Agotadas las posibilidades de aumentar más impuestos y tarifas (crucemos los dedos), los caminos son menos. Continuar estos niveles de gasto, sobre todo respetar los supuestos derechos adquiridos, implica emitir o endeudarse. Uruguay, con su sistema suicida oficializado de indexar toda la economía por la inflación previa, tiene el mismo drama que Argentina no ha oficializado.

Bajar el gasto en Uruguay es impensable. Bajarlo en Argentina es pensable, pero no pasará. Ninguno de los dos países tiene capacidad instantánea de generación de empleo privado. En esto Argentina tiene más chances, pero necesita crear un número de empleo privado equivalente al doble de toda la población oriental.

El monetarismo empleado hoy en ambas márgenes, es de corto plazo. El concepto de gastar, crear déficit, emitir, luego esterilizar con tasa de interés, estalla como cualquier otra burbuja si se prolonga. También el de ir “muñequeando” el tipo de cambio para que la inflación no lo atrase.

El camino ideal que acarician los dos países hermanos, es el de crecer e ir ajustando gradualmente los desequilibrios. Es un buen sueño. De una noche de verano. El gradualismo solo sirve para que el virus del estatismo y la burocracia se reproduzca a más velocidad y combata exitosamente los anticuerpos del ajuste.

Queda el camino del crecimiento. Lástima que se nos ocurre esa idea cuando el mundo ha parado de crecer, de competir y de abrirse comercialmente. Lástima que hayamos vuelto a ser pobres campesinos vendiendo al precio que nos quieren pagar.

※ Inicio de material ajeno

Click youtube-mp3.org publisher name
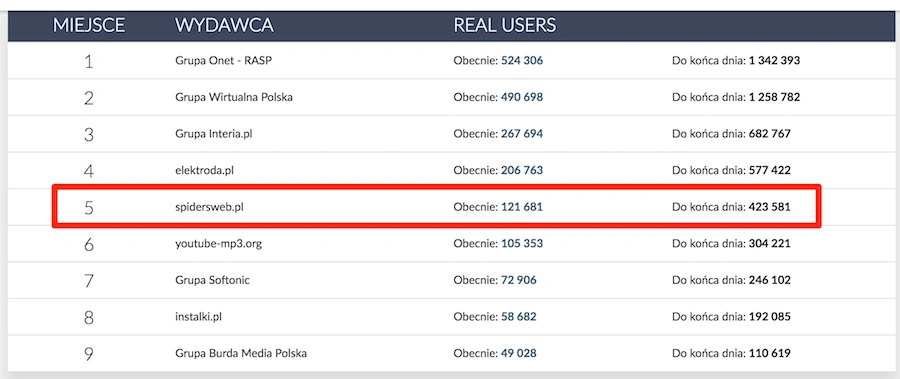Screen dimensions: 900x379 (219, 244)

Crecer es posible, pero toma tiempo, demasiado tiempo, y también implica un gigantesco sacrificio al que nuestras sociedades se han desacostumbrado. Exportar es importar, y es bajar los sueldos y los costos hasta que nos compren algo manufacturado.

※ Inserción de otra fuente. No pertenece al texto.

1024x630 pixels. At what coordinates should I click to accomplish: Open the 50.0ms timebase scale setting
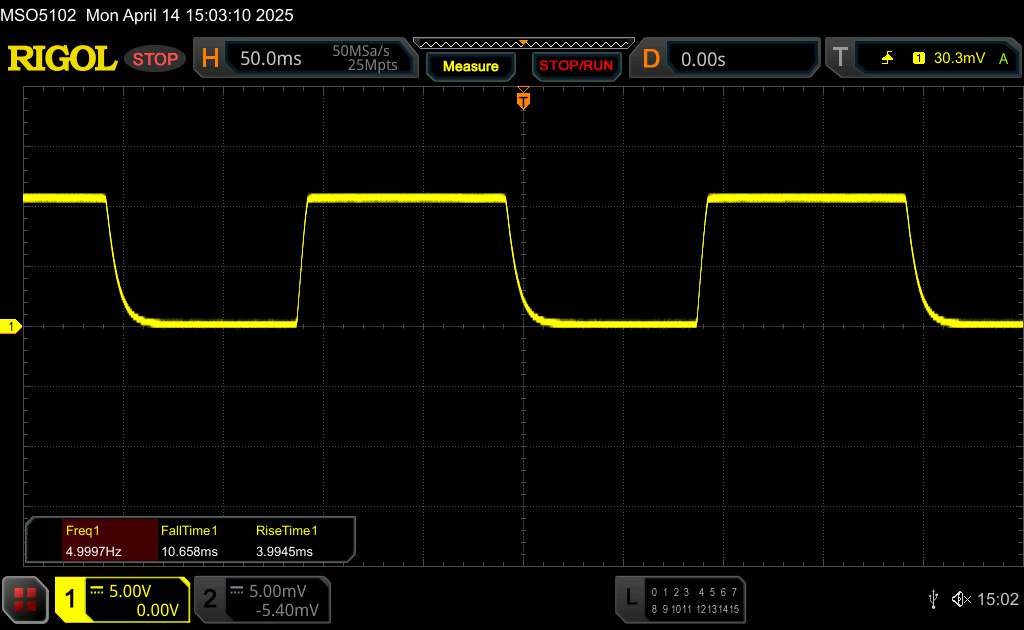click(x=271, y=59)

Resta entonces el recurso fácil del endeudamiento. Argentina ya lo ha elegido por amplia mayoría. (Las amplias mayorías argentinas terminan siempre en algún desastre.) Uruguay todavía no lo ha explicitado, pero entre el ajuste y la deuda, el Frente Amplio no vacilará.

Aunque la deuda no conlleve ya internacionalmente la sacrosanta impronta de su cumplimiento, endeudarse con los actuales fundamentos económicos presagia un default en un futuro a mediano plazo, una apuesta a un plan que no se tiene ni es factible.

Argentina tiene más chances y más recursos dormidos. Pero sus números, con 45% de la población dependiendo directamente del estado, (incluyendo familiares el cálculo es mucho mayor) meten miedo. Uruguay tienen menos chances por el lado de los recursos, aunque los valores absolutos sean mucho menores.

Es claro que todo el mundo tiene problemas. Pero los emergentes suelen pagar muy caro las crisis que otros pagan barato.

Tengamos fe y esperanza. Siempre se puede aguardar algún milagro. Dios era rioplatense, ¿no?, como Gardel.